Auto bloccata all’uscita del parcheggio sotterraneo, canoa sulla pista ciclabile

ROSETO. Pioggia e allagamenti venerdì pomeriggio a Roseto. I sottopassi, alcune vie interne e alcune zone del lungomare sono stati infatti invasi dall’acqua causando notevoli difficoltà al traffico e alla viabilità. E tanti sono stati disagi.

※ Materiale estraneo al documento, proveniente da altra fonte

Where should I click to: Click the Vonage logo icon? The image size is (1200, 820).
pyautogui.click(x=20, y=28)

Nel parcheggio sotterraneo in piazza della Repubblica una ragazza è rimasta bloccata all’uscita per la presenza di una profonda pozzanghera e solo grazie all’intervento di alcuni cittadini, dopo mezz’ora, è stato possibile trainare via la macchina. Ma c’è anche chi è riuscito a ironizzare sugli allagamenti. Come spesso accade quando ci sono forti piogge, il tratto di ciclabile nei pressi di piazza Ponno, nella zona nord del lungomare, si riempie completamente d’acqua. L’evento ha suscitato l’ironia di alcuni cittadini, che si sono fatti immortalare nel tratto a bordo di una canoa. La foto ha subito fatto il giro dei social, scatenando diverse reazioni. Quello degli allagamenti è un fenomeno che negli anni si è verificato spesso a Roseto, arginato in parte con alcuni interventi per la regimentazione delle acque bianche sul territorio comunale. Una delle vie più colpite venerdì è stata, però, via Settembrini, che avrebbe bisogno di urgenti interventi di sistemazione proprio per scongiurare allagamenti.

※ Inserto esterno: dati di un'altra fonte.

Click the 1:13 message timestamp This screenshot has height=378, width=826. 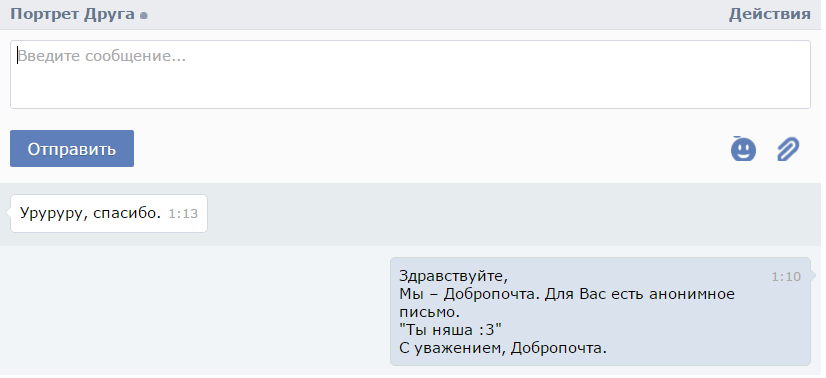pos(183,214)
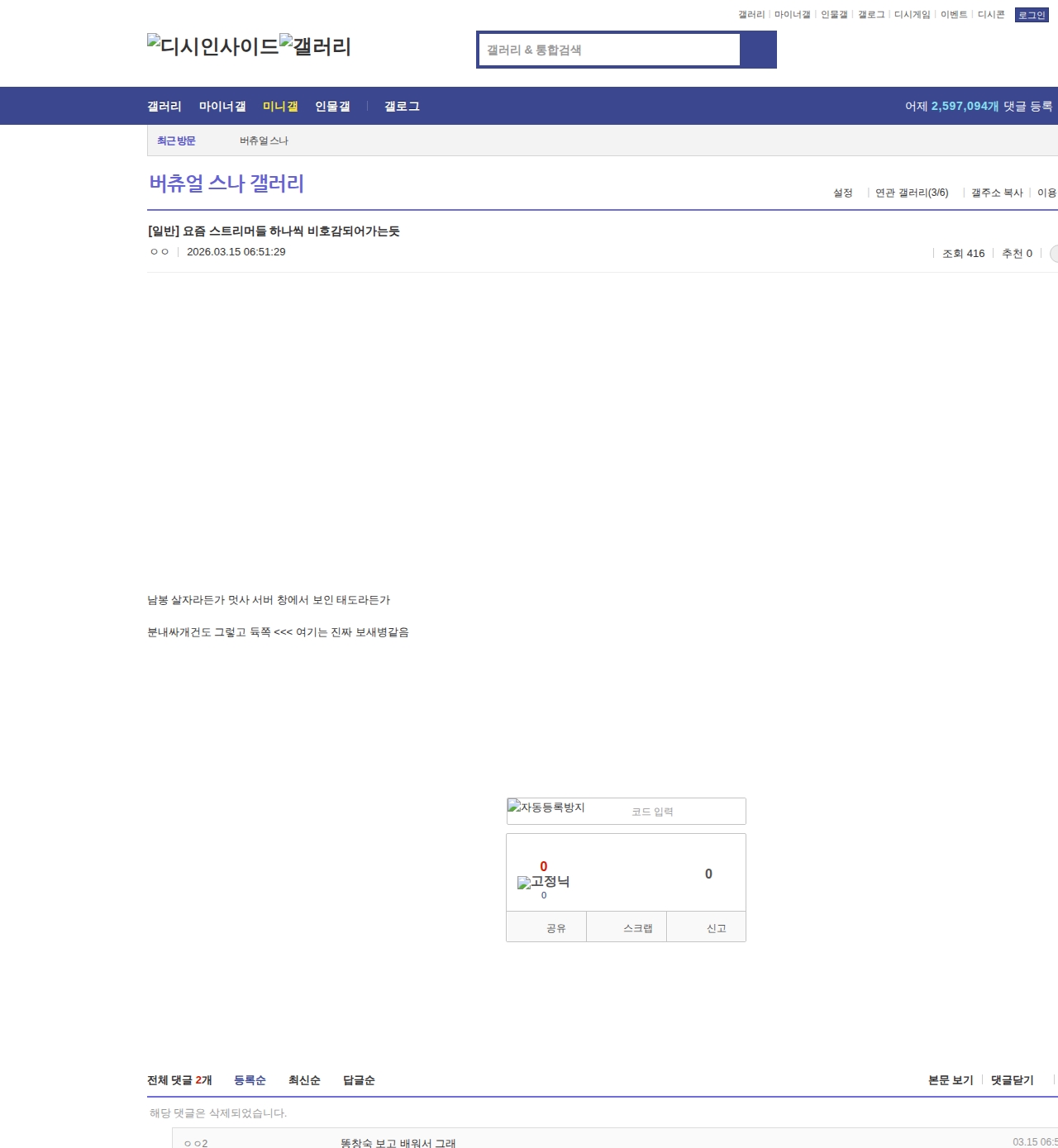Sort comments by 최신순

click(x=304, y=1080)
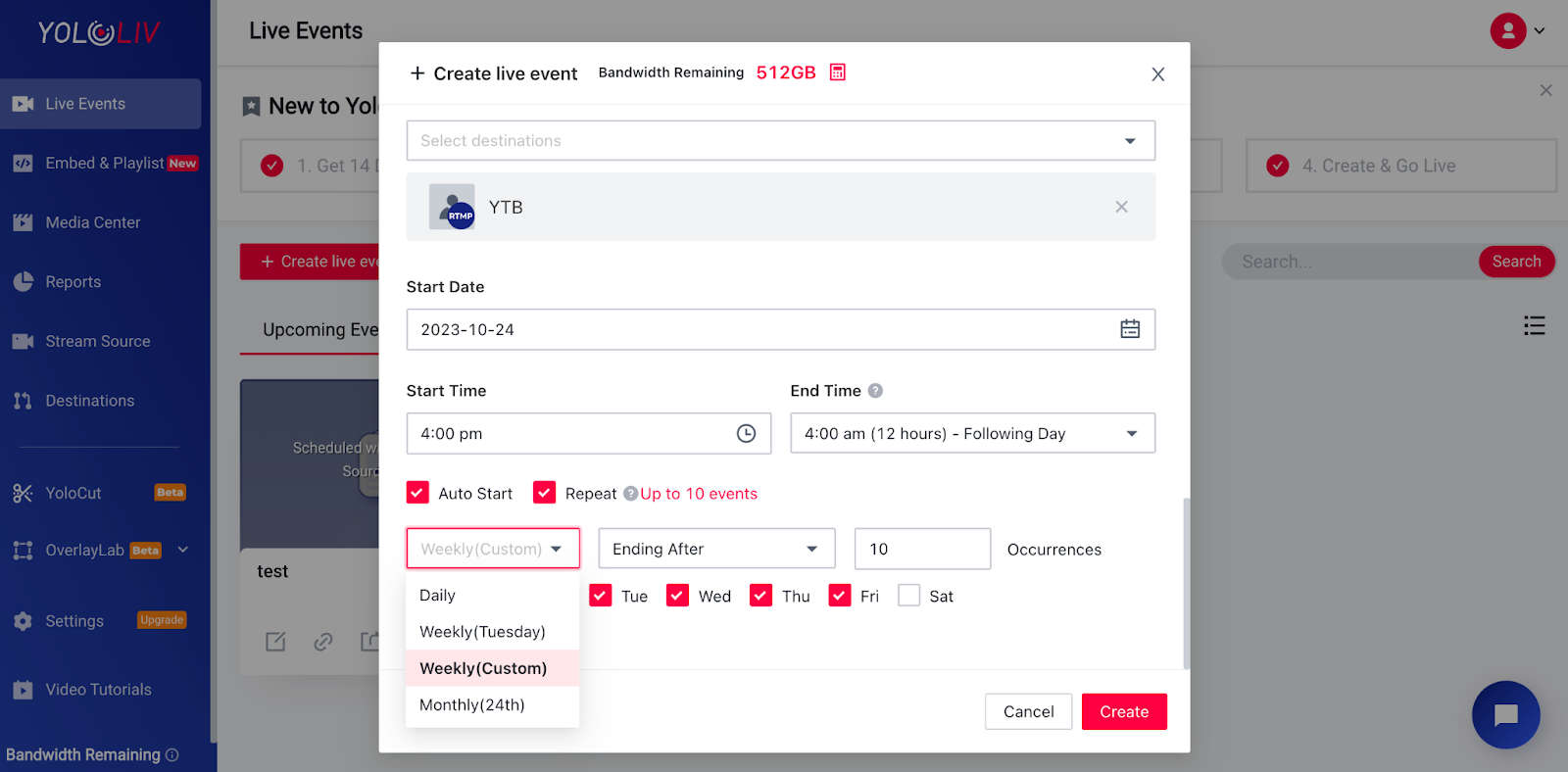Image resolution: width=1568 pixels, height=772 pixels.
Task: Select the Monthly(24th) repeat option
Action: coord(471,705)
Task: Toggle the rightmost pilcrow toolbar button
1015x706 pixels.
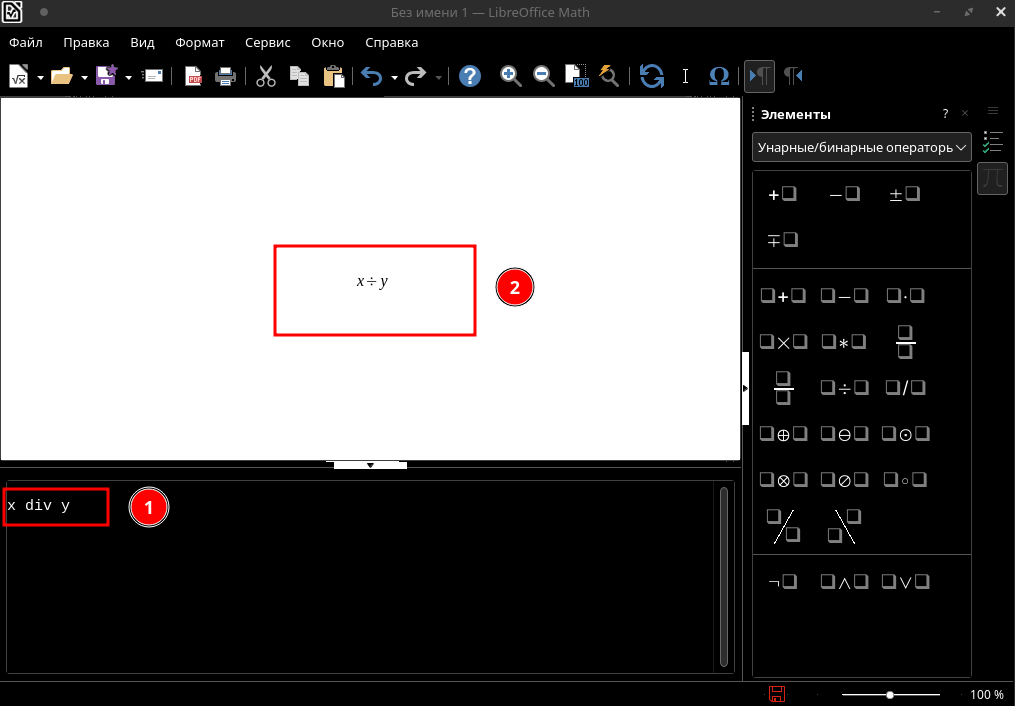Action: click(793, 76)
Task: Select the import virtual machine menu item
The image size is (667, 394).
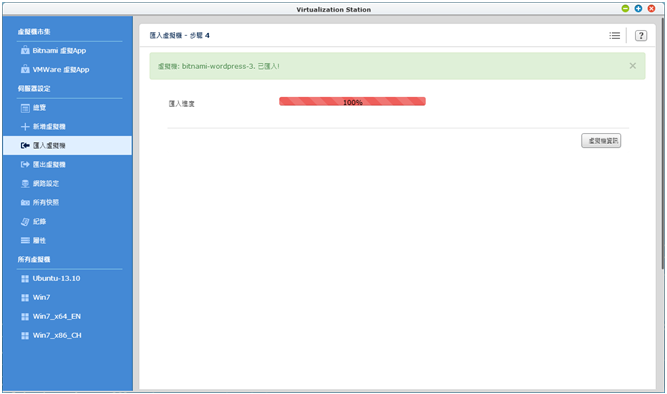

A denunciare nuovamente l’accaduto è stato Mario Mazzoni, coordinatore locale di Europa Verde. «Sono bastati 10 minuti di pioggia per far allagare nuovamente via Settembrini», ha detto l’esponente locale, «si tratta di una delle strade per cui abbiamo più volte chiesto al Comune di programmare l'adeguamento degli scarichi delle acque bianche». Mazzoni ha messo nuovamente in evidenza il problema degli allagamenti nella zona centrale di Roseto. «L’amministrazione», continua, «pur avendo a disposizione forti finanziamenti provenienti dal ministero dell’Interno ha previsto interventi esclusivamente in via De Amicis, ignorando quelli necessari su via Settembrini, via Di Giorgio, via Felicioni e via Leopardi. Quale valutazione avrà fatto l’amministrazione quando ha deciso di investire i fondi in una sola via del centro della città ignorando strade che con due gocce d’acqua diventano subito come quelle di Venezia?».

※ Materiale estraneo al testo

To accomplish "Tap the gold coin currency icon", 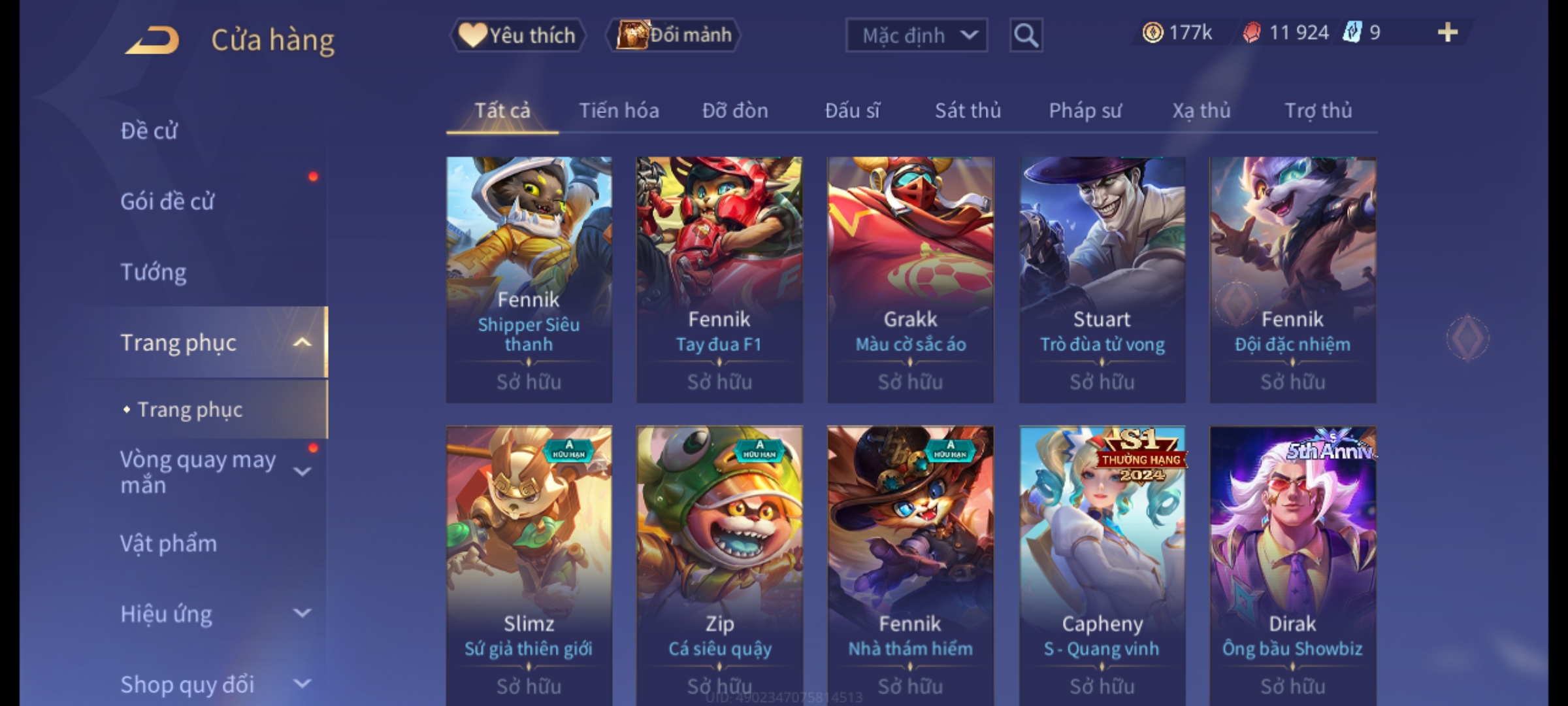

Il circolo locale di Europa Verde e i residenti della zona hanno denunciato più volte la situazione, anche tramite petizioni, non ricevendo risposta dall’amministrazione. «Sarebbe bastato adeguare le caditoie dei tombini alle sezioni esistenti del canale delle acque chiare», conclude Mazzoni, «ma il Comune non ha ritenuto opportuno inserire queste vie nel programma di ricanalizzazione delle acque piovane».(e.c.)